Leituras: aqui
A
síndrome de Jonas ou o sinal de Jonas
1. Hoje apetece-me voltar à história
de Jonas. É a personagem de um livro, de três páginas apenas, numa espécie de parábola
dramatizada, em quatro capítulos. Um belo conto marinho ou novela antiga. O
argumento pode resumir-se assim: Deus confia a Jonas a missão de pregar a conversão
em Nínive, capital da Assíria, a grande cidade, que era vista pelos judeus como
símbolo por excelência do povo inimigo. E Jonas embarca no porto de Jafa,
fugindo à missão impossível que Deus
lhe confiara. Era como ir a Berlim em 1936 dizer aos nazis para se
arrependerem! E parte, em sentido oposto, lá para o fim do mundo, para Társis,
que ficaria ali pela Andaluzia, na vizinha Espanha. Na viagem, uma tempestade atinge
o barco e os marinheiros acham que é Jonas quem lhes está a dar má sorte. Não
têm mais: lançam-no ao mar. Engolido por um peixe, dentro do qual passará três
dias, é largado em Nínive, onde cumpre a missão de anunciar a conversão, como
caminho de salvação. E o mais improvável acontece. A cidade, do rei aos
súbditos, aproveita a oportunidade e converte-se. Jonas fica arreliado, maldisposto,
com o sucesso da sua pregação, porque tudo lhe sai ao contrário do programa que
tinha na cabeça. Como é possível Deus amar e perdoar esta gente? Como pode esta
gente, a seus olhos, má e terrível, acreditar na Sua Palavra? A grande cidade
deixa Jonas deprimido. Será ele agora quem mais precisará de conversão.

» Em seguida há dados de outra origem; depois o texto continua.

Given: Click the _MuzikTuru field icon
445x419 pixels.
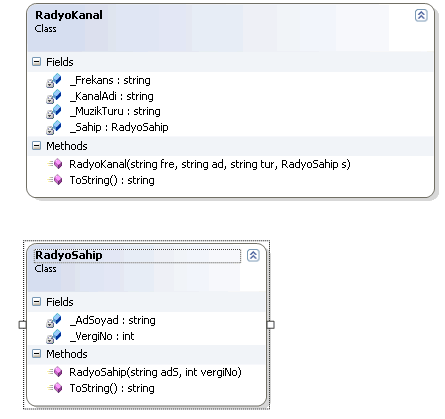Looking at the screenshot, I should coord(54,112).
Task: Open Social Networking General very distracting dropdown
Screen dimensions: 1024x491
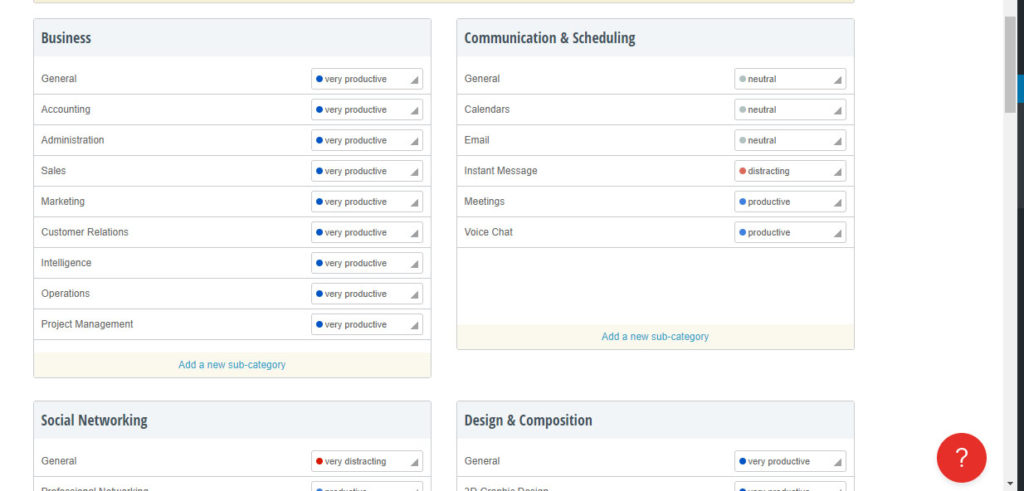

2. Esta história bíblica está cheia de
ironia e de sabedoria, sobretudo quando pensamos hoje na evangelização das
grandes cidades, das culturas urbanas, dos meios tradicionais marcados por indiferentismo religioso e por certo medo de afirmação cristã, ou daqueles meios e ambientes, onde o
anúncio do Evangelho nos parece condenado ao fracasso. Tal como Jonas, temos
medo de enfrentar a grande cidade ou de começar, como Jesus, “pela Galileia dos pagãos”. Gostamos mais
de pescar no nosso aquário, propondo o Evangelho àqueles que nos parecem
recetivos ou simpáticos. E não nos damos conta de que, mesmo naqueles ambientes
mais difíceis, Deus está lá, na busca e na luta diária por uma vida melhor. E
não é preciso sequer inventar essa presença de Deus. Bastará ajudar a
desvelá-la, pô-la a descoberto. Na história da vida das pessoas há tantos
sinais de um Deus que não desaparece do mapa da vida de ninguém, nem sequer da
vida de uma grande cidade.
3. Precisamos de vencer a síndrome de
Jonas, o preconceito em relação aos que nos parecem não querer nada de Deus,
do Evangelho, da Igreja. Temos demasiados respeitos humanos e infundados medos
e, por isso, procuramos, como Jonas, fugir à missão, que temos por impossível,
dando os outros como perdidos! A síndrome de Jonas manifesta-se na tentação de
cumprir apenas as nossas obrigações religiosas, evitando sair para as
periferias, a anunciar a Boa Nova!
4. Vençamos, pois, a síndrome de
Jonas, saindo ao encontro das pessoas, para lhes levar a feliz notícia de que
está próximo delas o Reino de Deus, de que Deus está nas encruzilhadas das suas
vidas, nas suas casas, ruas e praças! Sair para encontrar as pessoas, para as ouvir, para as
abençoar, para dialogar e caminhar com elas. Há que ir e sair por aí a chamar,
como Jesus, um a um: o irmão em casa; o colega na escola; o amigo no emprego; o
companheiro do café. Sair a anunciar, pessoa a pessoa, olhos nos olhos, coração
a coração, o amor de Deus por cada um.
5. E escolhamos então o sinal de
Jonas, de que falará Jesus (cf. Mt
12,40; Lc 11,30), que é o sinal da
misericórdia, do triunfo do amor de Deus, que Se manifestará três dias depois, na
manhã da Ressurreição. Dêmos testemunho da misericórdia e da compaixão de Deus por cada um, sobretudo
junto dos pobres mais pobres, daqueles a quem falta o pão ou daqueles que,
tendo o pão necessário, lhes falta descobrir a riqueza de Deus, nos anseios do
seu coração. Irmãos e irmãs: aprendamos o amor na Palavra do Senhor! Partamos e façamos nós da mesma maneira que Jonas.